View all posts by Ian Hocking
Hi Ian, I finished Deja Vu at the weekend. A great read — I really enjoyed it. I shall email you some thoughts, if you wish. But I wouldn’t want to be another cook peering over the pot.
I use the same film analogy with my own writing process — especially the bit where miles of expensive and hard-won footage ends up in the bin. (My BA is in film-making, although I never did anything with it.)
I’m also a fiddler, and I also leap into suggested edits with so much gusto the original suggester begins to wonder whether they just lit a fuse.
I’m not sure about the exact editing process you employ, but this blog post of mine covers the latter part of the process, as experienced three times now with the same editor. Much of it will probably ring bells.
By the way, most of my novels have undergone 30 drafts or more (probably a lot more.) It’s not an endless process because I treat deadlines as absolutely positively must-do, but there’s nothing to stop me spending 17 hours a day working on the manuscript beforehand, is there?
Great, Roger. I’ve emailed you…
Thanks your for comment, Simon. That was an interesting post. I think that one of the keys to writing ‘professionally’ (in a sense that removes the usual financial gain from the definition) is the understanding that feedback isn’t your worst but your bestest buddy. I think my own writing stepped up a gear when I realised that. You’ve got to kill your babies left, right, centre (and fore and aft) and…well, I’ll leave it there (self-editing…)
I would be interesting in hearing how much of the new editing is done to tighten up the story, versus how much is done to simplify the science and technology in the story.

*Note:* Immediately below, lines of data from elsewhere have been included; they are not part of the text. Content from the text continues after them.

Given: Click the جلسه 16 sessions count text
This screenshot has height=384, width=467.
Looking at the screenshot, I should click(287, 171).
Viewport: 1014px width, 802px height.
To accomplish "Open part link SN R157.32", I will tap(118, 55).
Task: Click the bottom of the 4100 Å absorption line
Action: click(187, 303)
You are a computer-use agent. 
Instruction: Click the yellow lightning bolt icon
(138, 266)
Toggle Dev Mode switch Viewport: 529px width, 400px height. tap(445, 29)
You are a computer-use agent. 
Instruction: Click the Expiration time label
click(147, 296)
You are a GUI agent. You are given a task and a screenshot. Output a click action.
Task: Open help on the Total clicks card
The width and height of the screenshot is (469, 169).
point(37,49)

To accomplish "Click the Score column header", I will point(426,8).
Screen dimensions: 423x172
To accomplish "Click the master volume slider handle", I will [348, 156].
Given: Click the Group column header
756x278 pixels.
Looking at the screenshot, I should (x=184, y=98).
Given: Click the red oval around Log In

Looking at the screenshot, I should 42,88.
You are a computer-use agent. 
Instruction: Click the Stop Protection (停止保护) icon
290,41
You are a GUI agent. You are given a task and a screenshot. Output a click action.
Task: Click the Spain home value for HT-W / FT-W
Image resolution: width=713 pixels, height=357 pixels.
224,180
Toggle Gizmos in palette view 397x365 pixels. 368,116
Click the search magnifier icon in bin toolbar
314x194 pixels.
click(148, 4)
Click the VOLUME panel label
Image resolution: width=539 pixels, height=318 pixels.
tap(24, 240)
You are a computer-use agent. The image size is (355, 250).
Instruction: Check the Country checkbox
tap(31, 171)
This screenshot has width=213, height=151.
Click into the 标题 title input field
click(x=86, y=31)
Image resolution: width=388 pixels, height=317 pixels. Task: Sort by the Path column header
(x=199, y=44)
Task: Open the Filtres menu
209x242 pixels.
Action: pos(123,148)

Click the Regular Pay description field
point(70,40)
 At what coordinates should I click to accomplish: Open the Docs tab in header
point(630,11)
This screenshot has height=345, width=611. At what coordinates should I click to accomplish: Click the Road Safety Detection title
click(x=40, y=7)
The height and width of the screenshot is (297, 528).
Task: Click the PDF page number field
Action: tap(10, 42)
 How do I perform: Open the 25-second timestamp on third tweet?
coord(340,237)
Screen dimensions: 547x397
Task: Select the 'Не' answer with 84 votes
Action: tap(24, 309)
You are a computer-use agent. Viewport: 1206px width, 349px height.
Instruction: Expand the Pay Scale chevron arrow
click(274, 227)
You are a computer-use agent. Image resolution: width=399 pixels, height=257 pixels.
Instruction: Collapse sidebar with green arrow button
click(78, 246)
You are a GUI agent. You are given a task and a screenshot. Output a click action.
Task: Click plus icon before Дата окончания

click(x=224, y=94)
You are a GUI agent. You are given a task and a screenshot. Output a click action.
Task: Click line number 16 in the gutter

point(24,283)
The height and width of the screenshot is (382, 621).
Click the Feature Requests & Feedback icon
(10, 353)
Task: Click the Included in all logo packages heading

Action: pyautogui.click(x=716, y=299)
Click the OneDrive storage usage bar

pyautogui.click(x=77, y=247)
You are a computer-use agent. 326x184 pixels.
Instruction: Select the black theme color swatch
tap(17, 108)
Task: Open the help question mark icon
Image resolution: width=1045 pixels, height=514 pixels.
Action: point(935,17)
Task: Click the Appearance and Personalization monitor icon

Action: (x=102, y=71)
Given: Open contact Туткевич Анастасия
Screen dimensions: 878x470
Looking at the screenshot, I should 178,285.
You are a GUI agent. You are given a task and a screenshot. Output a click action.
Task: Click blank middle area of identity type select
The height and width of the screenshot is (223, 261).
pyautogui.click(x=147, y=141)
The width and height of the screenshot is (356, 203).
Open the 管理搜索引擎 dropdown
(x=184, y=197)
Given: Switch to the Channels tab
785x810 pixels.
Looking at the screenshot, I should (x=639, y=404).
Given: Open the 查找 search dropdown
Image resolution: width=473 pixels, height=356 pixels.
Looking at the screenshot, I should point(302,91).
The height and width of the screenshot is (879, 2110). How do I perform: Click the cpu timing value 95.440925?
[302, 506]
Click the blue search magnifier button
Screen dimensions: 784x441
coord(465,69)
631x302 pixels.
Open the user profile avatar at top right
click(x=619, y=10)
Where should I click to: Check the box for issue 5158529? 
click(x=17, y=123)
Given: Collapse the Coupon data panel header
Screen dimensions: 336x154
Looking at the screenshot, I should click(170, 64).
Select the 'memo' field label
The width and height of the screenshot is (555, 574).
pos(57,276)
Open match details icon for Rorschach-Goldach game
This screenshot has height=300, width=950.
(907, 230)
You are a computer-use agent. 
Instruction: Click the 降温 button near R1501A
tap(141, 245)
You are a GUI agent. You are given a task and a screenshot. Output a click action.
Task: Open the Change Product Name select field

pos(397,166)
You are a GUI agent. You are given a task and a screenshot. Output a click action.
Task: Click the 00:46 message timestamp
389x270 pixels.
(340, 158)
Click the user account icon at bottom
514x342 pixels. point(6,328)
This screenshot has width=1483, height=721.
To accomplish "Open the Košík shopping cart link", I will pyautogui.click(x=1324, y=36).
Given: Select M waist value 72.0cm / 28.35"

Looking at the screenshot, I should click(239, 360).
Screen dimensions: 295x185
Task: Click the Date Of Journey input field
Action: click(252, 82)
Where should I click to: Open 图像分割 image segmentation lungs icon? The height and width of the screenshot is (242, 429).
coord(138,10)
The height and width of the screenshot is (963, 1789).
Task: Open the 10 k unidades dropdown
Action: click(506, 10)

I realize there might be some intersection between the two, but I’m looking more to the example of an editor asking why DNA has to be described in such a complicated way (two strands, double helix) when a simpler explanation (one strand, straight line) moves the story forward much faster.
Interesting comment, James. I think I might do an entry on this in lieu of a reply here, if that’s ok…
Sounds good to me.
See my essay at Lablit.com: http://www.Lablit.com/article/83 and Frank Ryan’s ongoing blog “Meet My Dragon” at the Lablit.com homepage.
You might also find some conversations with agents to be helpful: see http://rejecter.blogspot.com/2006_10_08_archive.html under the topics “In Defense of Agents” and “My anti-MFA rant”. The Q&A is interesting.
Also see http://mariemockett.blogspot.com/2006_10_01_archive.html and (starting from the bottom) Make Me Wonder and Why Agents Must Feel The Love. Again, the Q&A is interesting (and I never got an answer to Part II of my question).
Re: A later post — my girlfriend is also very rodent-focused, by the way, although she focuses on squirrels.
Or ignore my references above and just focus on your own experiences. More fun for you, perhaps more enlightening for me.